(OBJECTIVE 1)
Decide whether each statement below agrees with the text about the MK-52 rebuild, answering yes or no and quoting the words of the text that decide it. (a) The calculator body was born in April 1991. (b) The rebuilt machine is meant to be an exact replica of the original MK-52. (c) The rebuilt machine can run the "undocumented features" of standard MK-52 / MK-61 code.

(READING PASSAGE)
· · ·
The body in my graveyard was born in April 1991 and had rested in peace (RIP) since about 2010, after its wonderful lime-on-green vacuum fluorescent display was busted. Apparently these parts are still available... but looking for them is a pain, soldering one in is not much of a challenge, and the calculator itself is a bit dated.

The decision was to frankenstein the MK-52 body with ESP-32 for a brain and an ILI-9341 240x320 TFT screen for a display - both fit almost natively into the original plastic shell. The keyboard parts are being reused. The machine will not be an exact replica of the original MK-52, but rather a programmer fantasy of what the MK-52 could have been if there were no hardware limitations.

The brief explanation can be found at:  https://en.wikipedia.org/wiki/Elektronika_MK-52

Yes, the machine was not functional and repair questionable! I have preserved the original board rested in pieces (RIP) - if someone interested.

The machine can execute the standard MK-52 / MK-61 code, except for the "undocumented features" [ЕГГОГологии](https://ru.wikipedia.org/wiki/%D0%95%D0%B3%D0%B3%D0%BE%D0%B3%D0%BE%D0%BB%D0%BE%D0%B3%D0%B8%D1%8F)

The technical solutions will be used in more ambitious [Retro Calculator project] (https://github.com/ptravnik/Retro_CALC) with Terminal BASIC.
· · ·
Records for locating described items
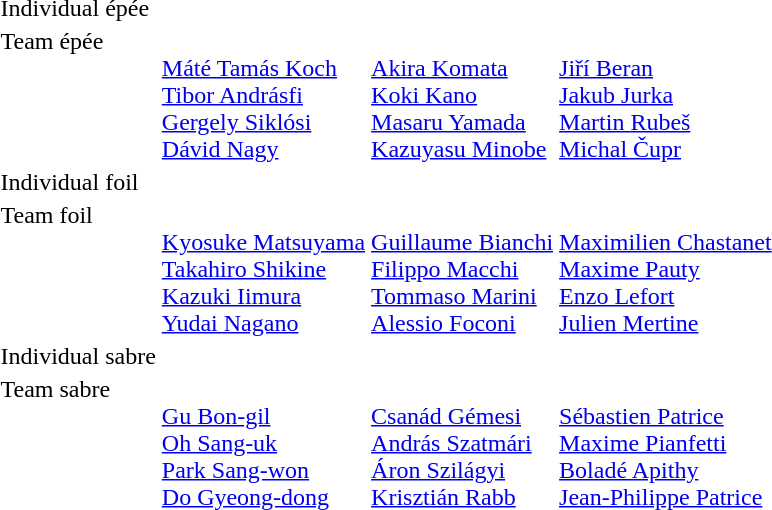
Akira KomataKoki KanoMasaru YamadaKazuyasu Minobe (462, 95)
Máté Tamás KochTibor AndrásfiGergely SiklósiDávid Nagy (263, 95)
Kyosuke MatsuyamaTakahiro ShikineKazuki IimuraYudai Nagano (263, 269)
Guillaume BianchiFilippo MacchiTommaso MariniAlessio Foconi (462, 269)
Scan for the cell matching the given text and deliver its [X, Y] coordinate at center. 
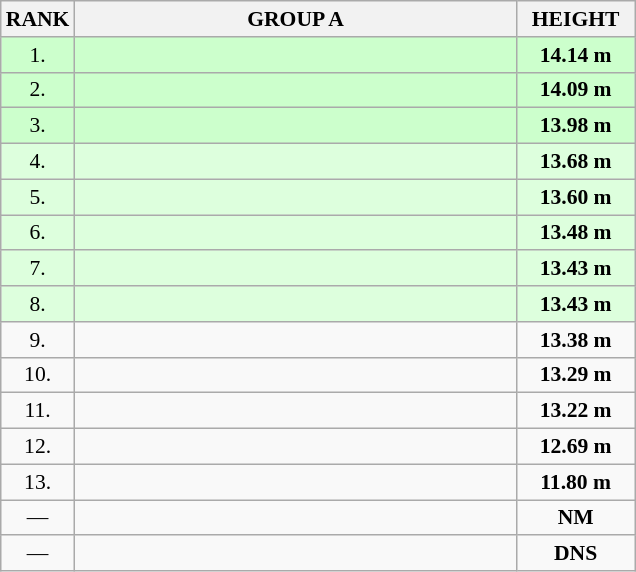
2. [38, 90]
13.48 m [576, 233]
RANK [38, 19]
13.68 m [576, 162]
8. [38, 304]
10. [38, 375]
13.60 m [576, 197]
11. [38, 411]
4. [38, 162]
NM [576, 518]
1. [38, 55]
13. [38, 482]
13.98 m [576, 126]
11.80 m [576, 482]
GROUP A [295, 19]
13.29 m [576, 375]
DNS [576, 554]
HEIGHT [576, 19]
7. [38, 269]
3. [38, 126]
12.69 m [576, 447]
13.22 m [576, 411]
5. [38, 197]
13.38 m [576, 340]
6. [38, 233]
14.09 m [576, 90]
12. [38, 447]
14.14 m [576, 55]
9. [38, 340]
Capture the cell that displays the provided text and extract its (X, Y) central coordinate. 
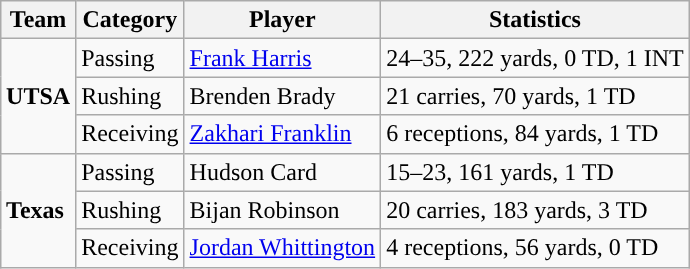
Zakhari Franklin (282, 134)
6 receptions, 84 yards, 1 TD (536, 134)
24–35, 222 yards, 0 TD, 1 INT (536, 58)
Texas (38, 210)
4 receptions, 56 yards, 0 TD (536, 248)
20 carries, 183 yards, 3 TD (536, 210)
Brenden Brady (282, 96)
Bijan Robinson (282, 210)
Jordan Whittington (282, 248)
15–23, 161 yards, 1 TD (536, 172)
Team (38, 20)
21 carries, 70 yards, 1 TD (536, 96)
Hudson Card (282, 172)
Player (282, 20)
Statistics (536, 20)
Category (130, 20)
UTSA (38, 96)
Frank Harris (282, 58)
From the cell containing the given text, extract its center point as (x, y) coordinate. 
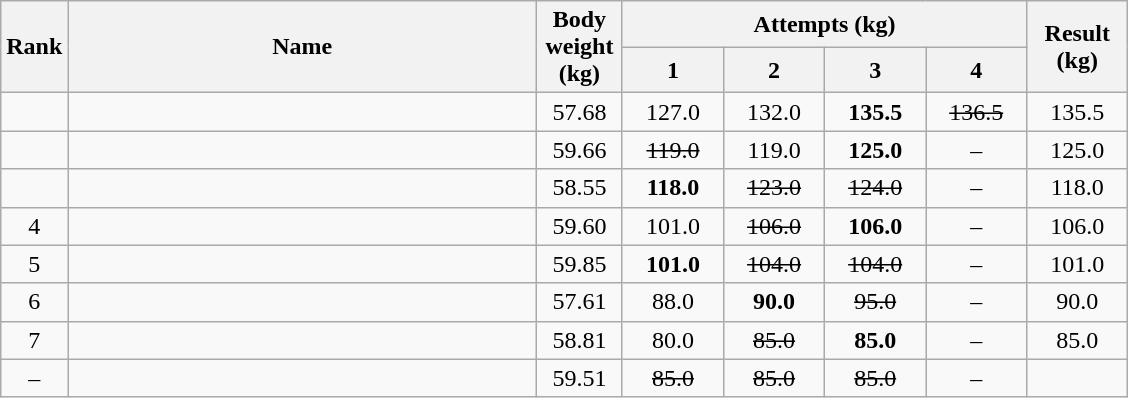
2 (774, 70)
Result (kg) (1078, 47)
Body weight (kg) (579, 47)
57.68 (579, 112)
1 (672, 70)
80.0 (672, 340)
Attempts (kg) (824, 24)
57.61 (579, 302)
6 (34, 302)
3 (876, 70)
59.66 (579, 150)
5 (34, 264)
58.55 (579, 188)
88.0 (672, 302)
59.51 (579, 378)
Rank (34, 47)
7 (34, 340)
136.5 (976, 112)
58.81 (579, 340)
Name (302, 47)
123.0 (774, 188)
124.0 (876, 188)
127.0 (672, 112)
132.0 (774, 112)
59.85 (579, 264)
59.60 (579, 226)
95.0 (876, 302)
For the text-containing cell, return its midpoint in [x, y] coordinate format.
· · ·
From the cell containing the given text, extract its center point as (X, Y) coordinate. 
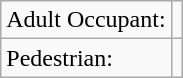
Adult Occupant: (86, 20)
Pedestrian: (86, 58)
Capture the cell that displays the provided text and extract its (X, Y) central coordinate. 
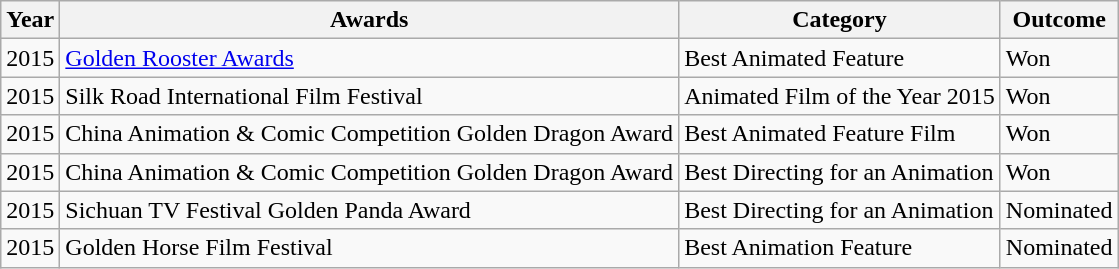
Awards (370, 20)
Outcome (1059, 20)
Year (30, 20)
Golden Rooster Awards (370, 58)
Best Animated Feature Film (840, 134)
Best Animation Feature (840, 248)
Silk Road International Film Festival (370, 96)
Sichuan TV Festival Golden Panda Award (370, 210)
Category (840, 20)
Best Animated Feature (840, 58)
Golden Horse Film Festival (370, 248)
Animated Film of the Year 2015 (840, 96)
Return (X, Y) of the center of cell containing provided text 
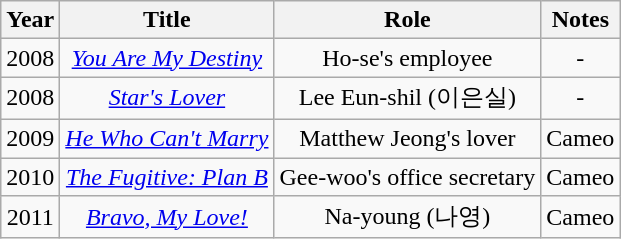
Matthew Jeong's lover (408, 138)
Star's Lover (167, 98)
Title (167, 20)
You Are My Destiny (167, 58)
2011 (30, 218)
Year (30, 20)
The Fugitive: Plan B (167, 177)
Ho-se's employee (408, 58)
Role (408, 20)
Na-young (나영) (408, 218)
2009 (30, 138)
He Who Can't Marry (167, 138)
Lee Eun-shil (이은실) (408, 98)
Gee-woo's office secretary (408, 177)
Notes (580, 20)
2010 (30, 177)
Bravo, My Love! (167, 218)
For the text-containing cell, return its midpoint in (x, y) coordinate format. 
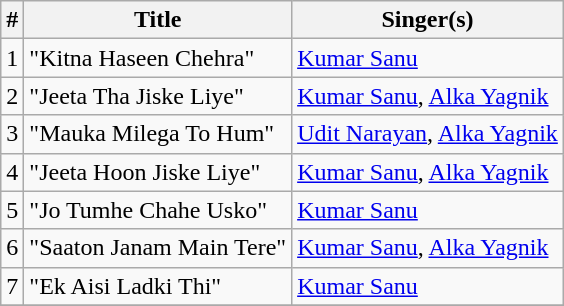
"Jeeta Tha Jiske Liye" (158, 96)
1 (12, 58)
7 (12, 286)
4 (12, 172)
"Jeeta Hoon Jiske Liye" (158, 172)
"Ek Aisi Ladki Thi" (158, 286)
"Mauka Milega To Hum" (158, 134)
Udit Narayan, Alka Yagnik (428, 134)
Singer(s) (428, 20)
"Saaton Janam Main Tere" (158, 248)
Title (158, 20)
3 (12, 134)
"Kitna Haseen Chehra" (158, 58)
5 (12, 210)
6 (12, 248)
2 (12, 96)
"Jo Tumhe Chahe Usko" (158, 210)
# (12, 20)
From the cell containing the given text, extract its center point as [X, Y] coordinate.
· · ·
(OBJECTIVE 2)
Copy out the rows above, starting at the row that contains "Zakhari Franklin (282, 134)" and ending at the row that contains "Team (38, 20)".

(RESULT 1)
(a) Yes: "was born in April 1991"
(b) No: "The machine will not be an exact replica of the original MK-52"
(c) No: "except for the "undocumented features""

(RESULT 2)
Zakhari Franklin (282, 134)
6 receptions, 84 yards, 1 TD (536, 134)
24–35, 222 yards, 0 TD, 1 INT (536, 58)
Texas (38, 210)
4 receptions, 56 yards, 0 TD (536, 248)
20 carries, 183 yards, 3 TD (536, 210)
Brenden Brady (282, 96)
Bijan Robinson (282, 210)
Jordan Whittington (282, 248)
15–23, 161 yards, 1 TD (536, 172)
Team (38, 20)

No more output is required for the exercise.